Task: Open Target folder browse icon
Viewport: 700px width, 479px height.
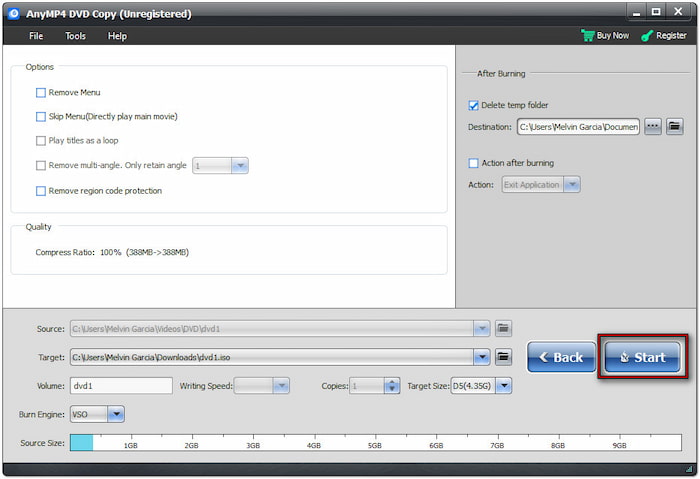Action: pos(504,357)
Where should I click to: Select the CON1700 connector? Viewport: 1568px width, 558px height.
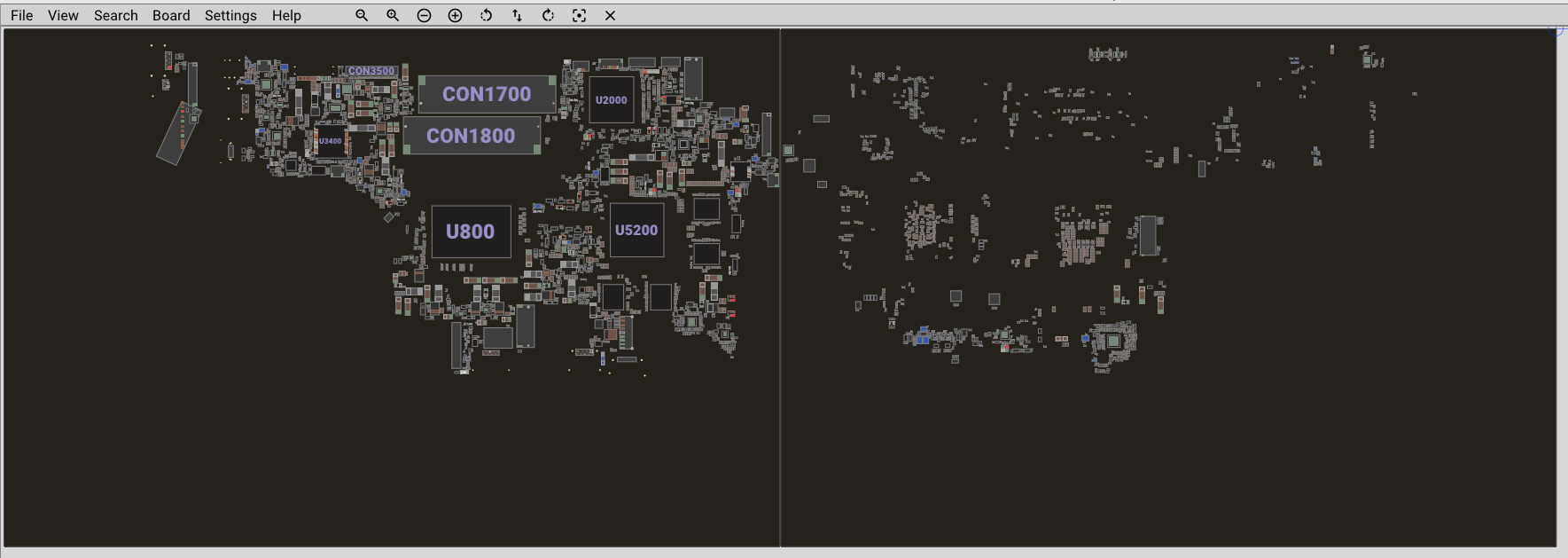(x=487, y=94)
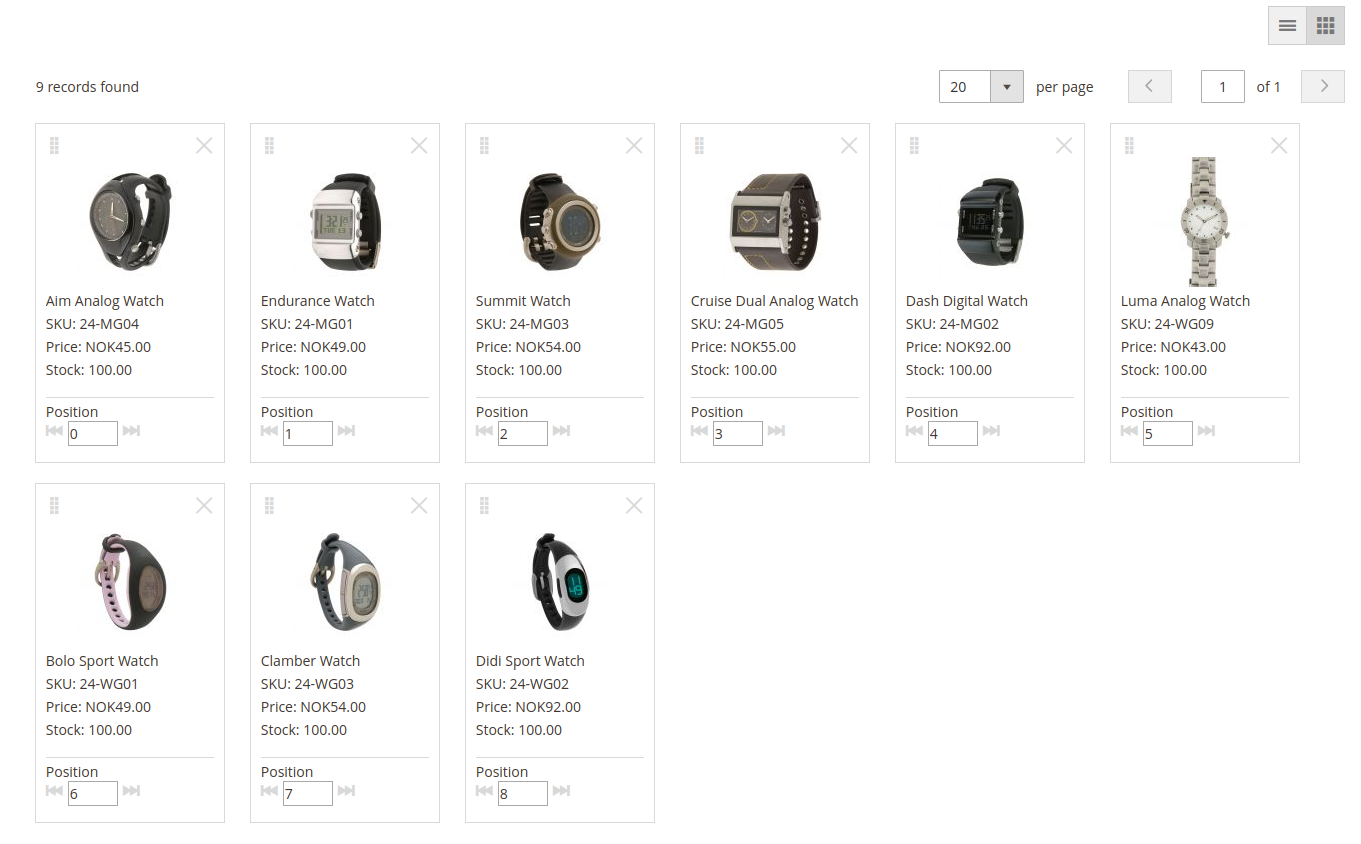
Task: Go to next page arrow
Action: click(x=1323, y=87)
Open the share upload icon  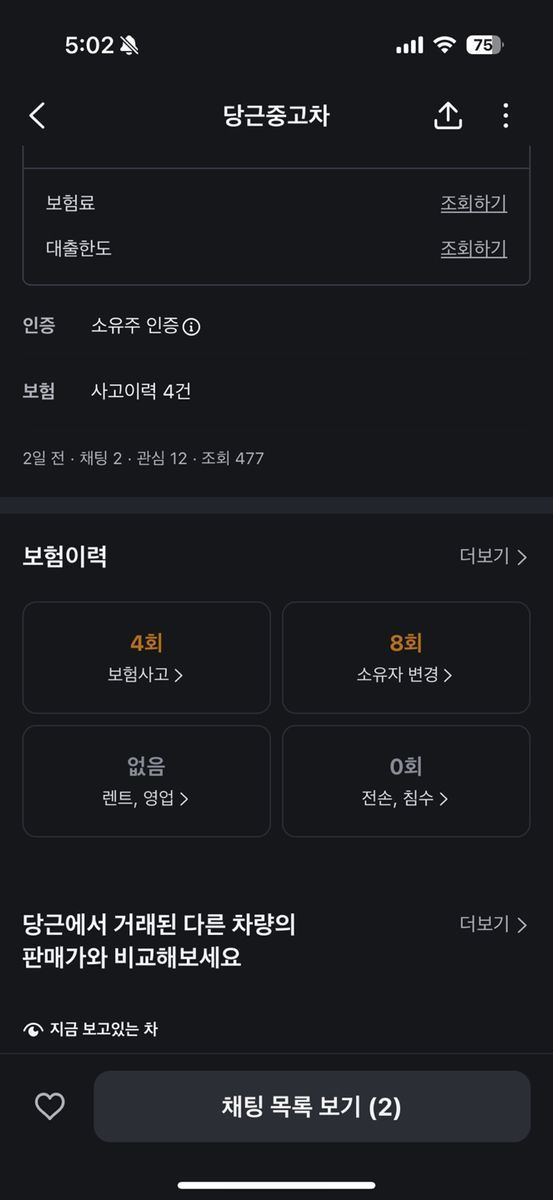448,116
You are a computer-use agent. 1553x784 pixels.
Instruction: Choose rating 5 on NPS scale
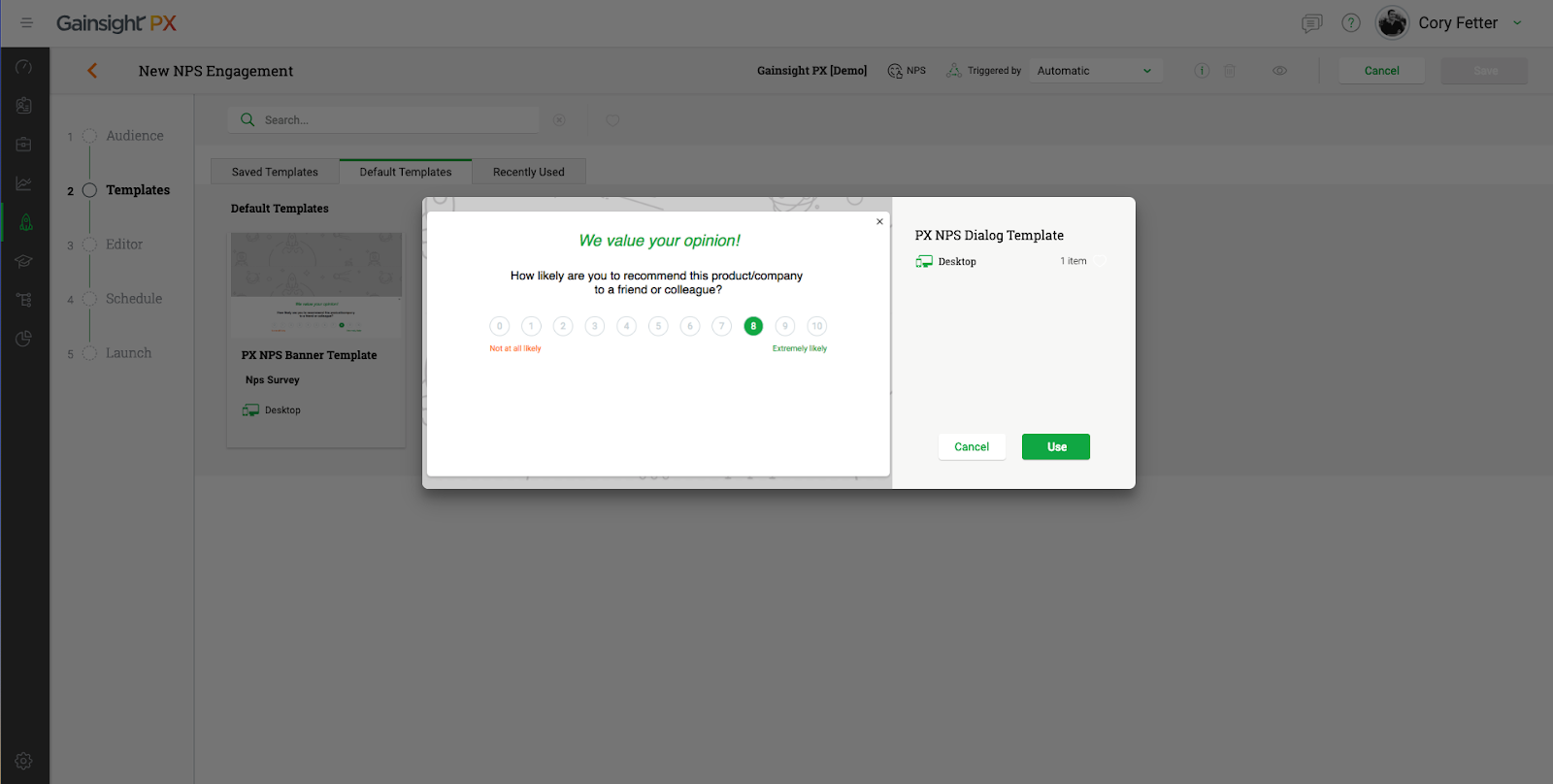[x=658, y=326]
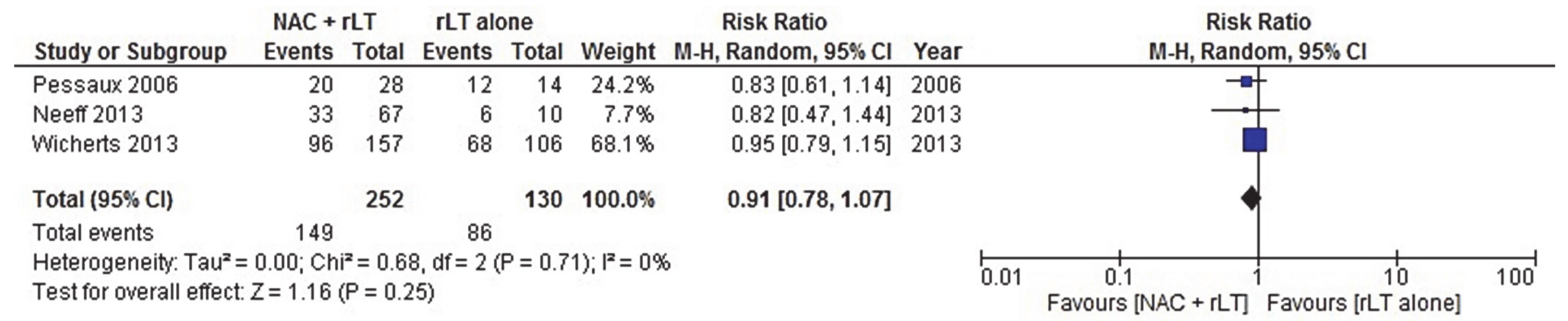The height and width of the screenshot is (321, 1568).
Task: Click the Test for overall effect line
Action: click(x=233, y=292)
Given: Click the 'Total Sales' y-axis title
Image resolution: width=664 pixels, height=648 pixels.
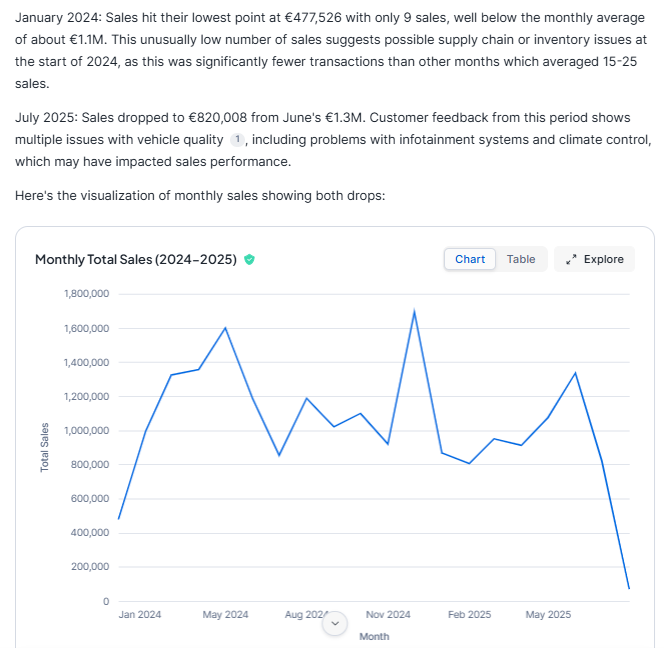Looking at the screenshot, I should (x=45, y=448).
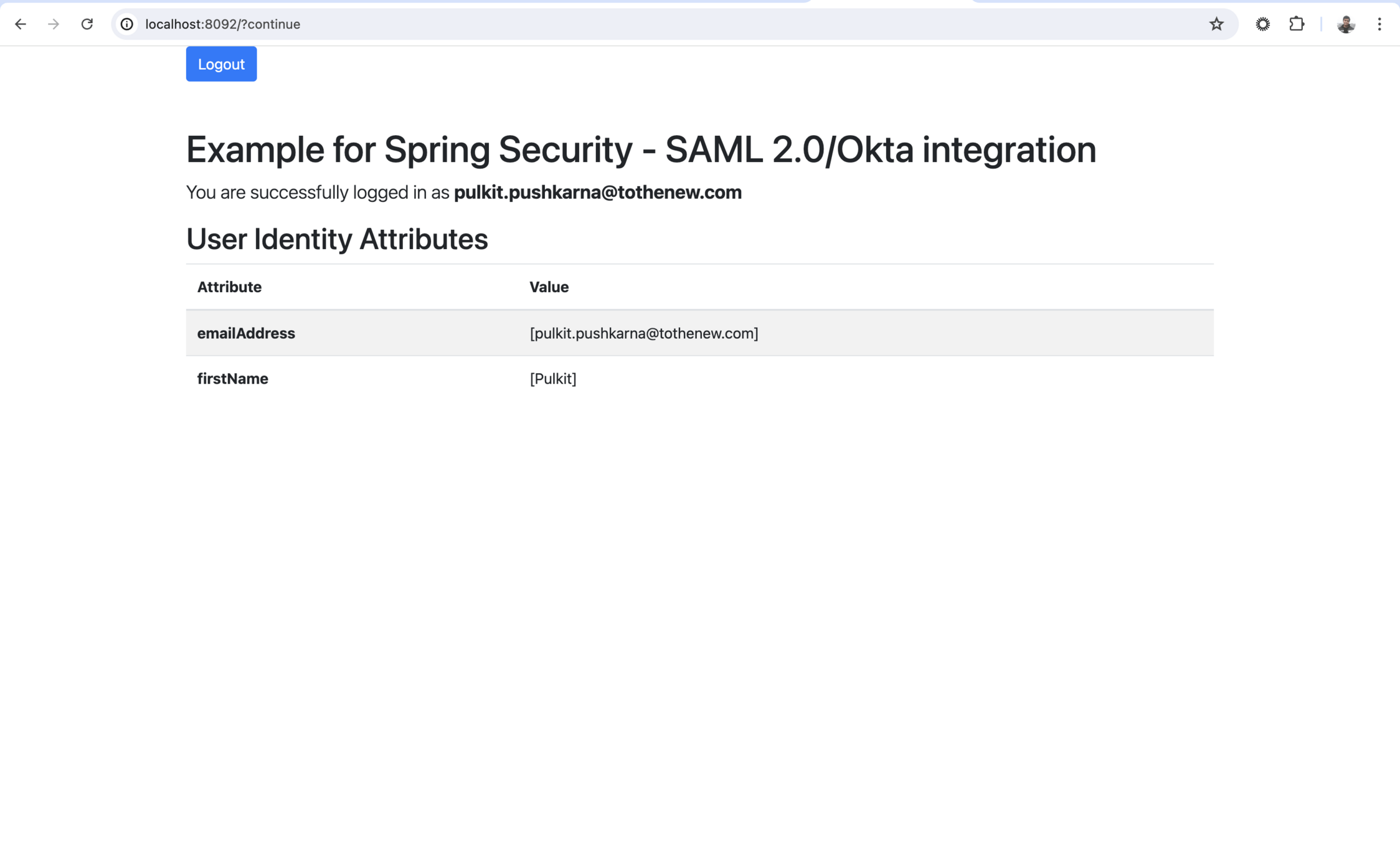Open the Extensions puzzle-piece menu
The height and width of the screenshot is (841, 1400).
[x=1297, y=24]
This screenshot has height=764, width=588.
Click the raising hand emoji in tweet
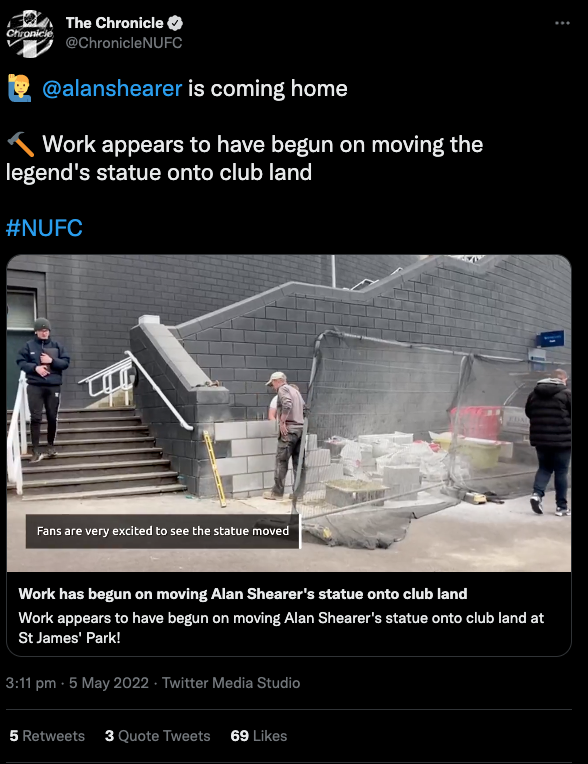click(x=19, y=88)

==========

**WRITTEN REQUEST**
Count the lines in the material above that contain the string "Task". Reply with the number alone.

**FINAL ANSWER**
3